With this information, we’ve decided to no longer point users to any particular ROM downloading site in a future 2.0.4 update. Instead, the web browser will take users directly to Google, allowing them to use the in-app web browser for a multitude of other reasons, such as looking up game tutorials. We debated the best course of action to follow, and eventually decided this would be best for our users, and also would allow us to bring GBA4iOS back as soon as possible. GBA4iOS’ primary focus has always been to give everyone the best emulation experience on iOS, and not to promote piracy; hopefully with the removal of the direct links to a ROM downloading site this focus will become more clear.

When can you expect GBA4iOS to be available for download again? I’d expect it to be available in the next few days. In addition to the modification of the in-app web browser, Paul and I have been removing other copyright infringing aspects of the app—such as the use of the Game Boy Advance logo in some controller skins—but we should be finishing that up shortly. However, along with the website, the GBA4iOS GitHub repo was also shut down. I’ll do my best to bring it back up once we’ve updated the app, but no promises; I may need to find another host for GBA4iOS’ code.

So, an update to GBA4iOS will be out shortly, and with this update the website and download links will be up again for everyone. I know this entire incident has been inconvenient for everyone involved, and it is entirely our fault; we never should have linked directly to a ROM downloading site in the first place, and Nintendo was only protecting their IP. So please, don’t boycott Nintendo because of this; they are an incredible company who produces some of the highest quality video games in the world. If it wasn’t for them, GBA4iOS wouldn’t exist in the first place.


One Problem Solved, Another Just Beginning

Unfortunately, some people have taken advantage of this legal incident in order to spread misinformation regarding myself and GBA4iOS, without performing their own research to ensure their facts were true. Following the takedown of GBA4iOS, I came across this tweet:

While you might not have heard of @libretro, there’s a good chance you know their work: they developed the Libretro API, which is used to play multiple emulators on RetroArch, and many of Libretro’s modified emulator cores are used to power the incredible OpenEmu emulator for Mac. I have a huge amount of respect for all that they have done, which is why I was so surprised to see this tweet. Not only were they asserting that I simply rebranded VBA-M and claimed it as my own (which is especially surprising, because RetroArch also uses VBA-M as an emulator core), but also that I had formed a monetary partnership with CoolROM in an effort to capitalize on GBA4iOS’ success. Trying to clear up any confusion, I replied with this tweet:

They did not respond.

Thinking it was still a simple misunderstanding, I decided to ignore the entire incident. However, I soon found out that @libretro was continuing to spread falsified information about my partnership with CoolROM, and people were starting to believe it. As another attempt to clear things up, I offered to share the entire details behind my partnership with CoolROM:

Because they never actually specified how they would like the information to be presented, I’ve opted to reproduce the emails in text on Pastebin, which you can view here. They’ve been copied in their entirety, and only slightly modified in order to hide sensitive information (such as the changing of names, or redacting server credentials).

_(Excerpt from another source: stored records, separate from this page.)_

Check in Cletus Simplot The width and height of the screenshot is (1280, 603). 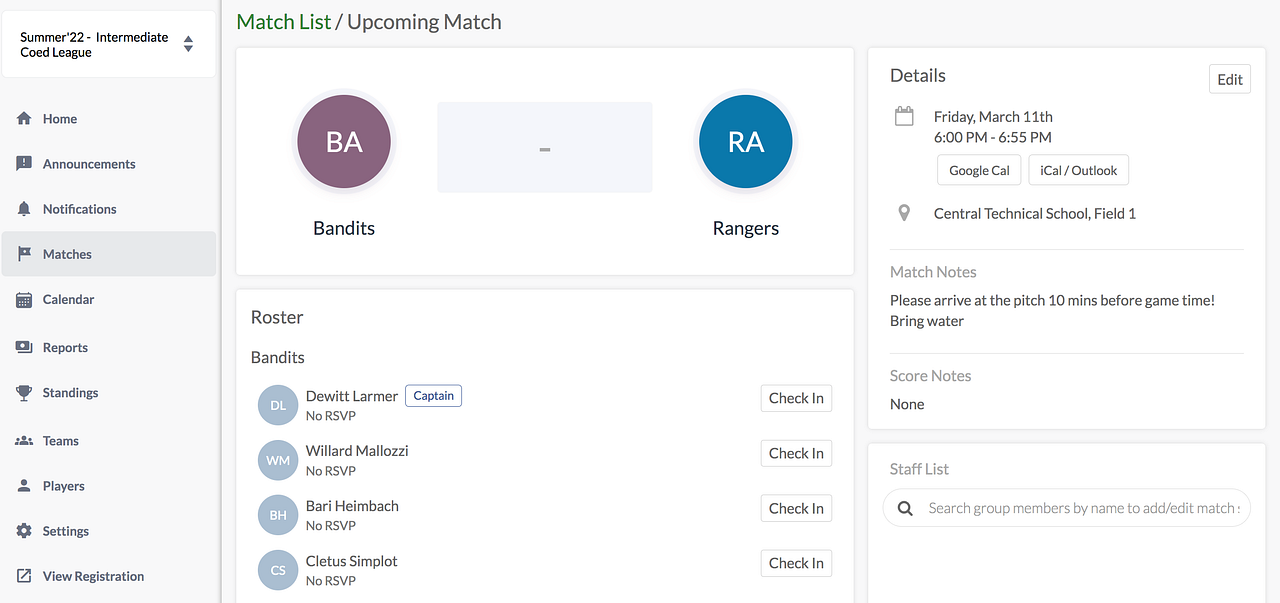795,563
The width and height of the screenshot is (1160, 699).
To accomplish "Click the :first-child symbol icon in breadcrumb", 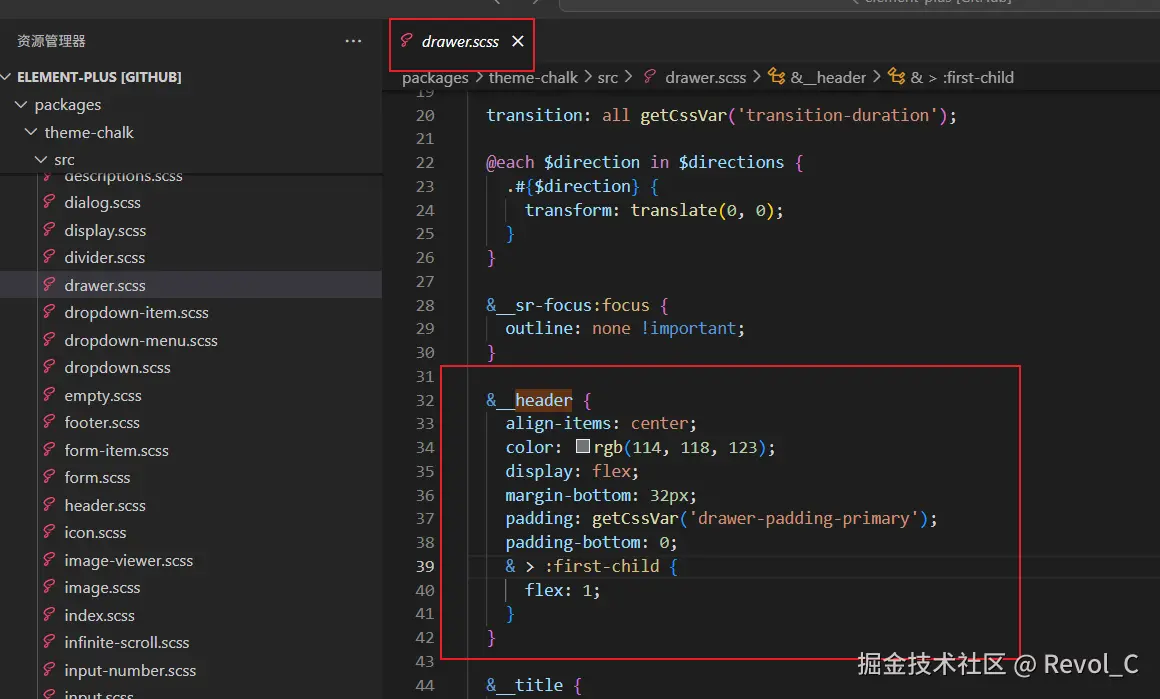I will coord(896,77).
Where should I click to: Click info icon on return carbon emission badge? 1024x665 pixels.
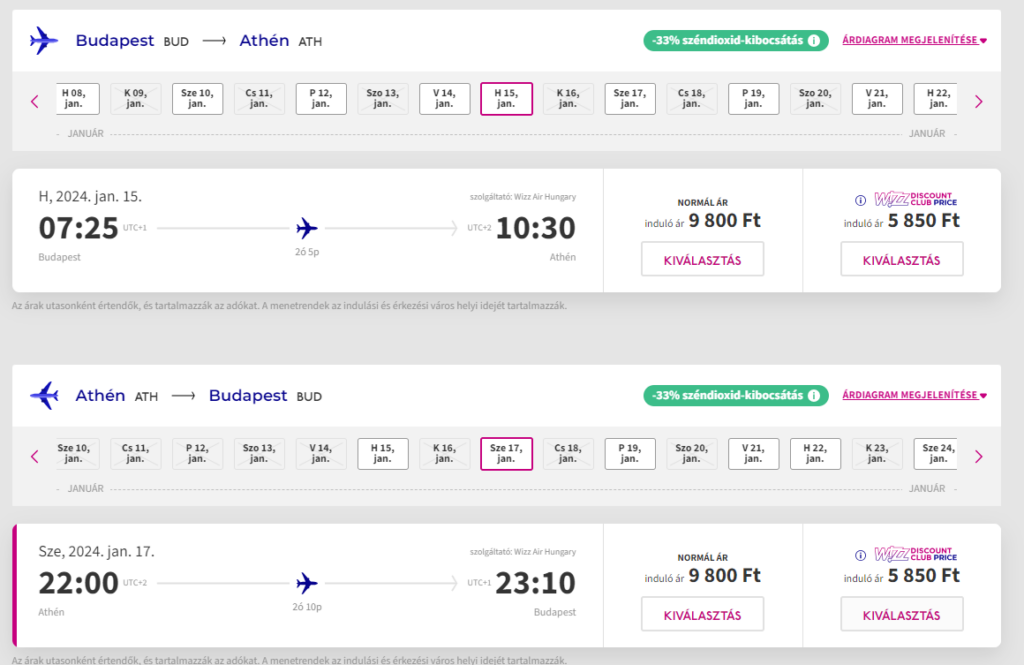[x=814, y=396]
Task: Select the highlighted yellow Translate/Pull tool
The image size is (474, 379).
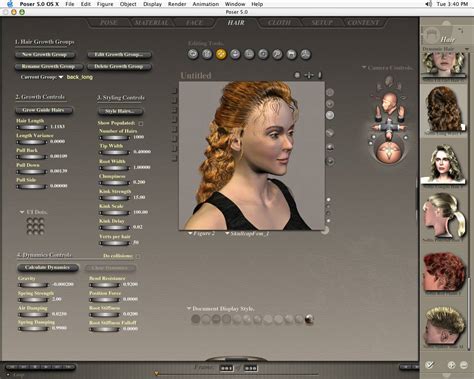Action: pyautogui.click(x=221, y=54)
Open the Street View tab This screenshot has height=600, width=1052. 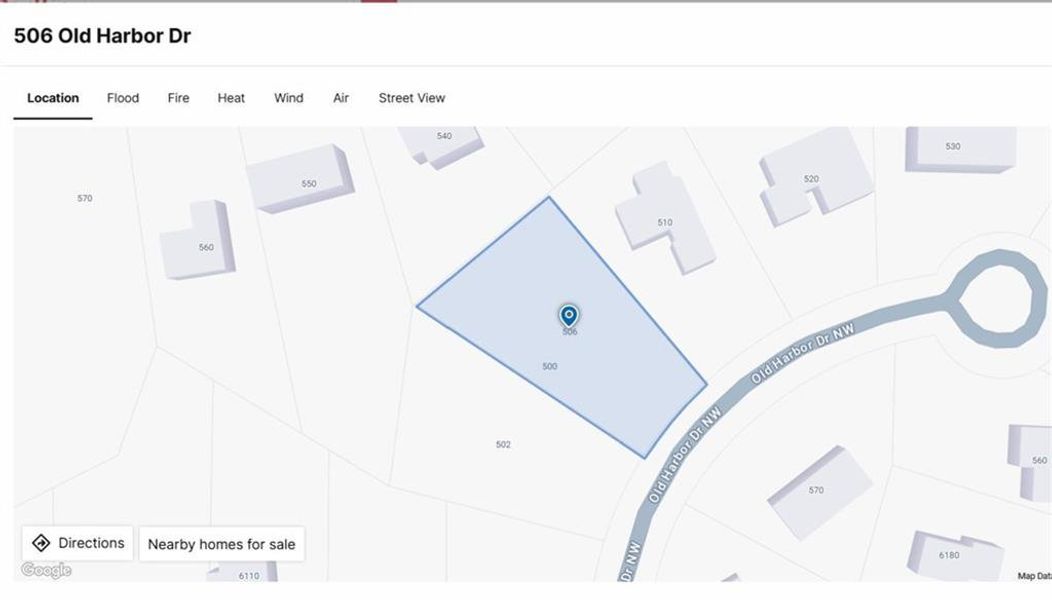pos(410,97)
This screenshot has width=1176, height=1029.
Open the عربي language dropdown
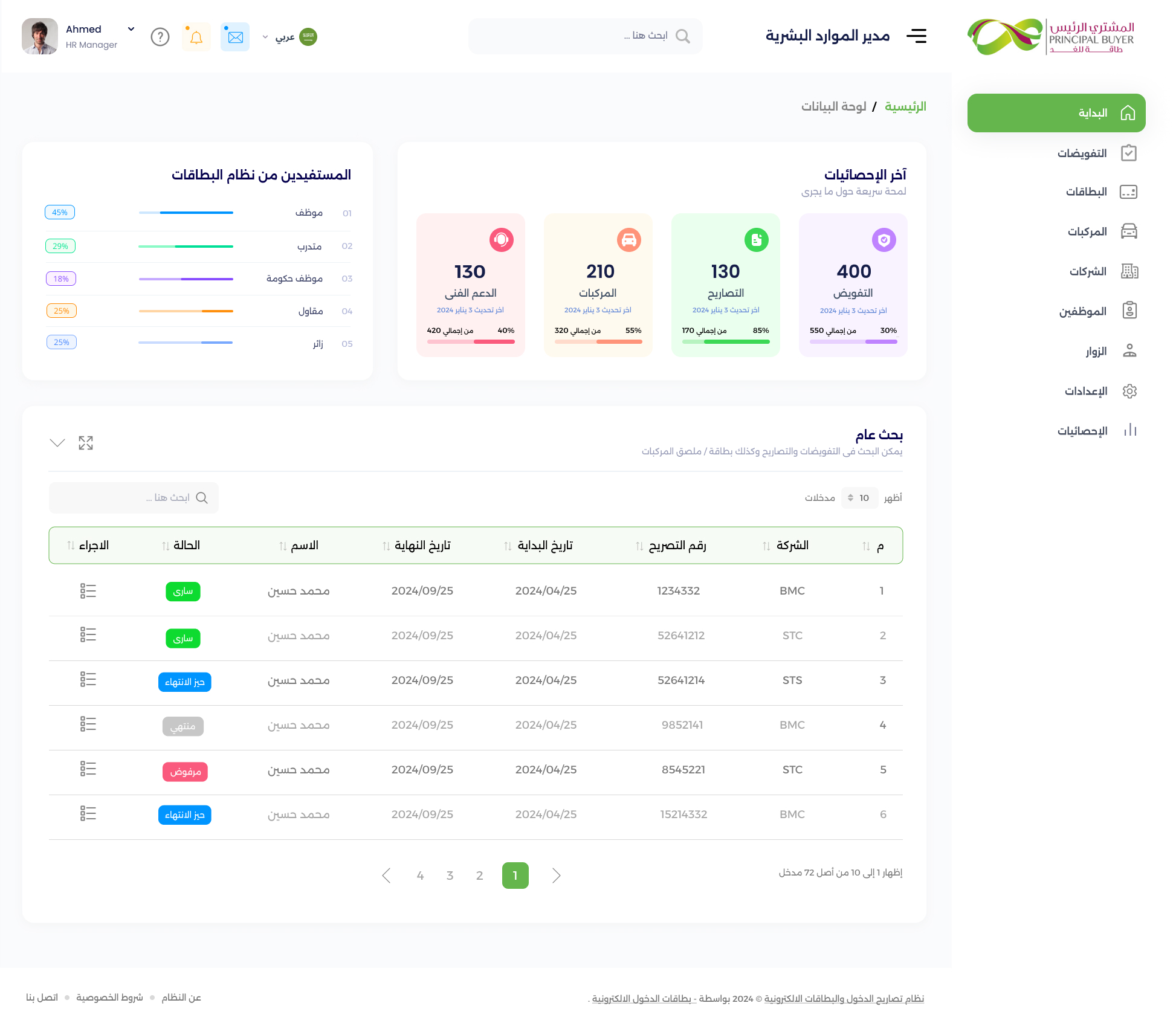point(290,37)
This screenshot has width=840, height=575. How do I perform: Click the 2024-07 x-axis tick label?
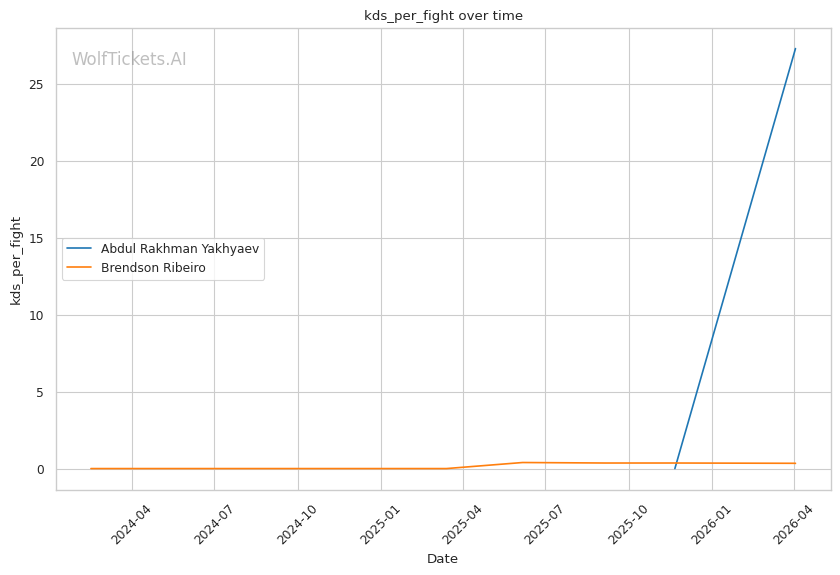click(x=212, y=523)
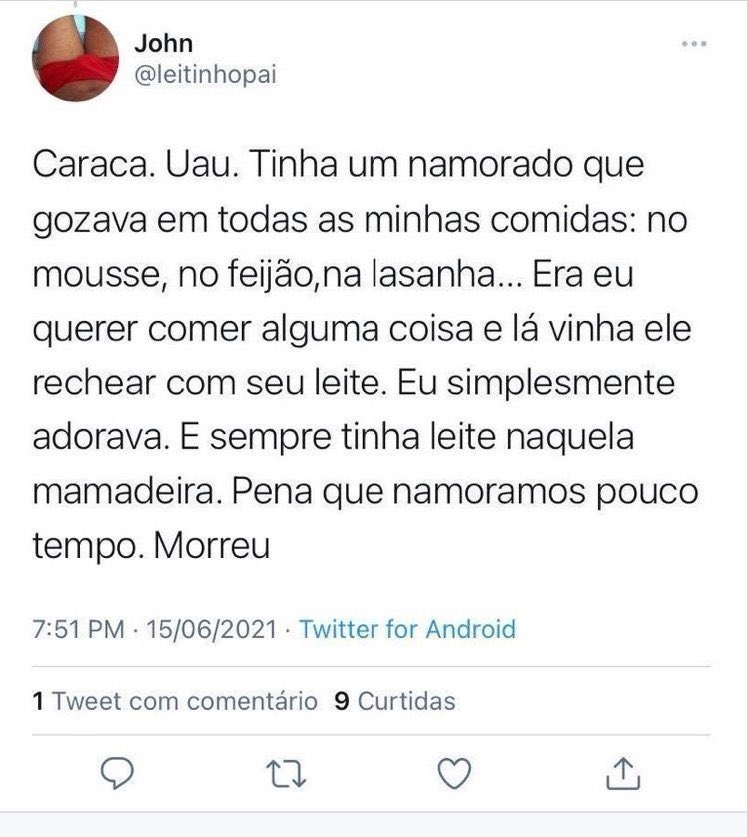Open the retweet arrows icon
The height and width of the screenshot is (837, 747).
(x=287, y=771)
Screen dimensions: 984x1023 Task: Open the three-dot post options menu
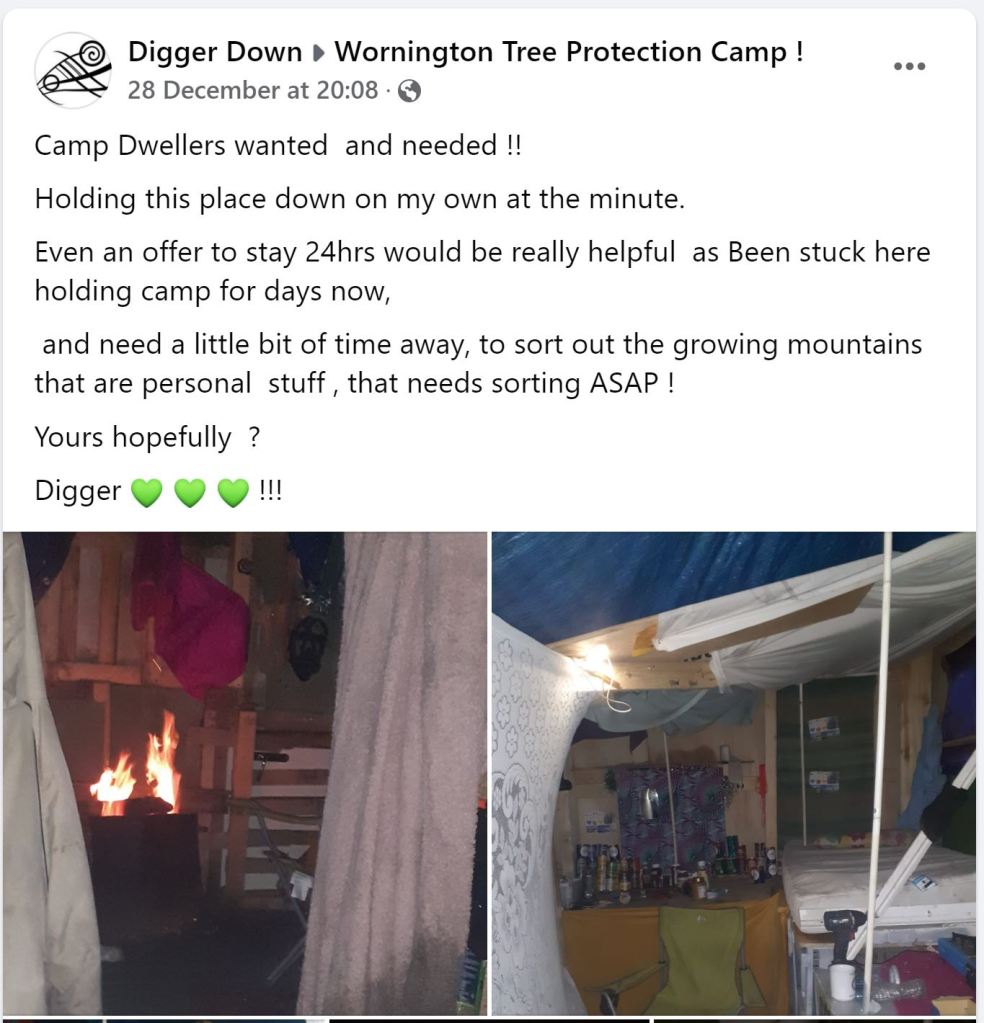coord(910,66)
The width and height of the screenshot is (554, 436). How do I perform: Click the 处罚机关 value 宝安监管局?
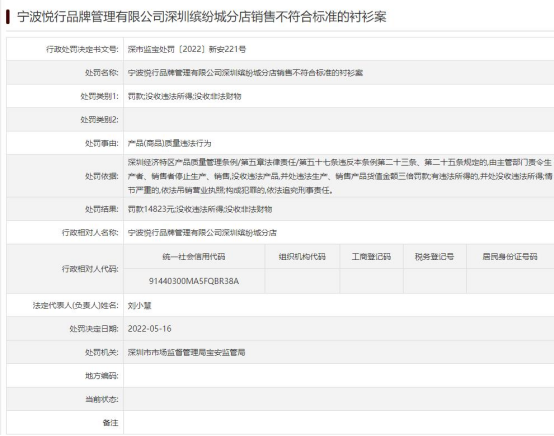pos(186,352)
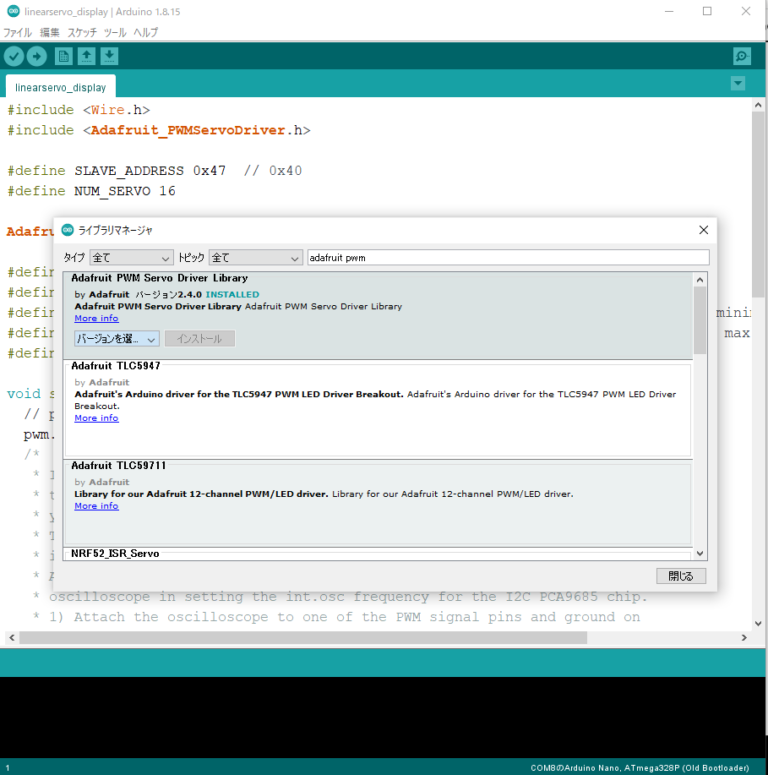Expand the トピック filter dropdown

click(255, 258)
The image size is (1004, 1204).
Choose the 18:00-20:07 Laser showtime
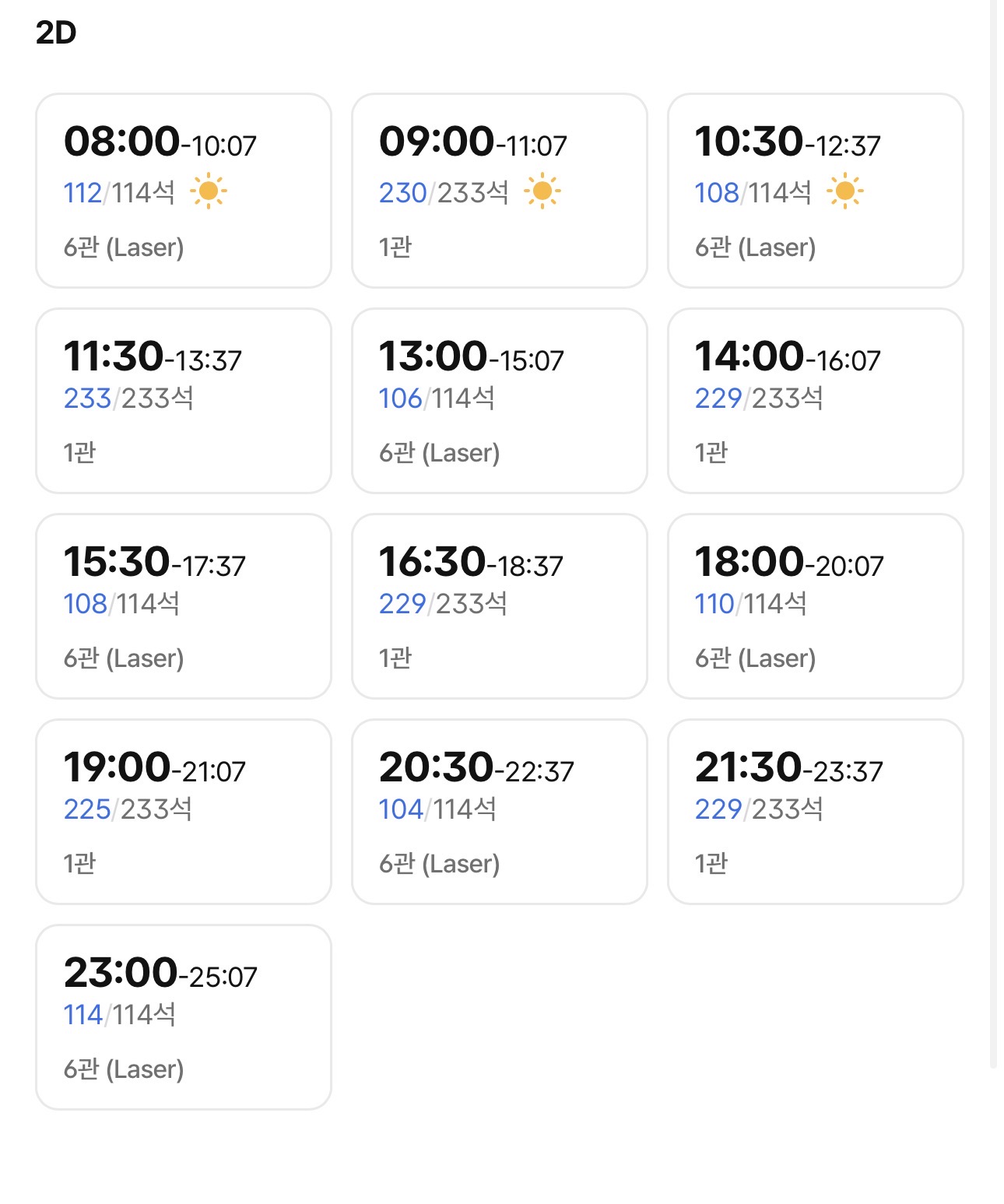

Hopefully, this clears up any confusion regarding the partnership between CoolROM and GBA4iOS. GBA4iOS was not developed to earn money; it is and always will be completely free. As of now, I haven’t heard a response back from Libretro, but if I do I will post it here immediately. As stated before, I respect all the work Libretro has done to better the emulation community, and hope this entire issue can be put to rest; we’re both working towards making the best emulation experience for our users after all.

Who knew developing an iOS app lying in a legal gray area and distributed outside of the App Store could be so difficult?